**EXERCISE BRIEF:** All entries should be output exactly as they stand.

**Stored entries:**
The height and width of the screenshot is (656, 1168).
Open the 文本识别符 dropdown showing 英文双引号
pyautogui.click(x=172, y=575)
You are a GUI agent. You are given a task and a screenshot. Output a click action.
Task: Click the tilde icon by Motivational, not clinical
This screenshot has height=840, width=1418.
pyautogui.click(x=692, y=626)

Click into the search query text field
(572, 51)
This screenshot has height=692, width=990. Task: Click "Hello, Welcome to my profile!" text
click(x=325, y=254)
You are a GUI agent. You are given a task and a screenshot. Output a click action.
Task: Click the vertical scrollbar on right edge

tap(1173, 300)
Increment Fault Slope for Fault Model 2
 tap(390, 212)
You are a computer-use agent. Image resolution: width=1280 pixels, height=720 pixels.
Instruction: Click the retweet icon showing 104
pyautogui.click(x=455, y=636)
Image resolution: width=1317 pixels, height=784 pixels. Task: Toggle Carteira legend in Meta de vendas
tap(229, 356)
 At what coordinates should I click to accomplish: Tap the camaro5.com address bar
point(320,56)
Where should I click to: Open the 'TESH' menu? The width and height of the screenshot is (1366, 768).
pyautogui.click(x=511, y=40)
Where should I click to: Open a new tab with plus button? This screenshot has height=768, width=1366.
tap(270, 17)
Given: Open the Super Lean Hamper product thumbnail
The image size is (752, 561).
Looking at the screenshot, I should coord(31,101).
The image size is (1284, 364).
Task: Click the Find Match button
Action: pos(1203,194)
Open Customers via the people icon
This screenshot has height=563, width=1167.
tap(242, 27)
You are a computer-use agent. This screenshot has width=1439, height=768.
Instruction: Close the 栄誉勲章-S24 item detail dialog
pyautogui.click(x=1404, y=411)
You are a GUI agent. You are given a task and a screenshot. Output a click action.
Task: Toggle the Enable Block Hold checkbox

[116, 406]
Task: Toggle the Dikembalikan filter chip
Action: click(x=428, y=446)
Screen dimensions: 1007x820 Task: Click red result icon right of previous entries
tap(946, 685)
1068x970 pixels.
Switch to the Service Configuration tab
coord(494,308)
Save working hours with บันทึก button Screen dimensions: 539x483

**ANSWER SPACE:**
The height and width of the screenshot is (656, 1168).
Open the 文本识别符 dropdown showing 英文双引号
pyautogui.click(x=172, y=575)
You are a GUI agent. You are given a task and a screenshot. Output a click action.
Task: Click the tilde icon by Motivational, not clinical
This screenshot has height=840, width=1418.
pyautogui.click(x=692, y=626)

Click into the search query text field
(572, 51)
This screenshot has height=692, width=990. Task: Click "Hello, Welcome to my profile!" text
click(x=325, y=254)
You are a GUI agent. You are given a task and a screenshot. Output a click action.
Task: Click the vertical scrollbar on right edge

tap(1173, 300)
Increment Fault Slope for Fault Model 2
 tap(390, 212)
You are a computer-use agent. Image resolution: width=1280 pixels, height=720 pixels.
Instruction: Click the retweet icon showing 104
pyautogui.click(x=455, y=636)
Image resolution: width=1317 pixels, height=784 pixels. Task: Toggle Carteira legend in Meta de vendas
tap(229, 356)
 At what coordinates should I click to accomplish: Tap the camaro5.com address bar
point(320,56)
Where should I click to: Open the 'TESH' menu? The width and height of the screenshot is (1366, 768).
pyautogui.click(x=511, y=40)
Where should I click to: Open a new tab with plus button? This screenshot has height=768, width=1366.
tap(270, 17)
Given: Open the Super Lean Hamper product thumbnail
The image size is (752, 561).
Looking at the screenshot, I should coord(31,101).
The image size is (1284, 364).
Task: Click the Find Match button
Action: pos(1203,194)
Open Customers via the people icon
This screenshot has height=563, width=1167.
tap(242, 27)
You are a computer-use agent. This screenshot has width=1439, height=768.
Instruction: Close the 栄誉勲章-S24 item detail dialog
pyautogui.click(x=1404, y=411)
You are a GUI agent. You are given a task and a screenshot. Output a click action.
Task: Toggle the Enable Block Hold checkbox

[116, 406]
Task: Toggle the Dikembalikan filter chip
Action: click(x=428, y=446)
Screen dimensions: 1007x820 Task: Click red result icon right of previous entries
tap(946, 685)
1068x970 pixels.
Switch to the Service Configuration tab
coord(494,308)
Save working hours with บันทึก button Screen dimensions: 539x483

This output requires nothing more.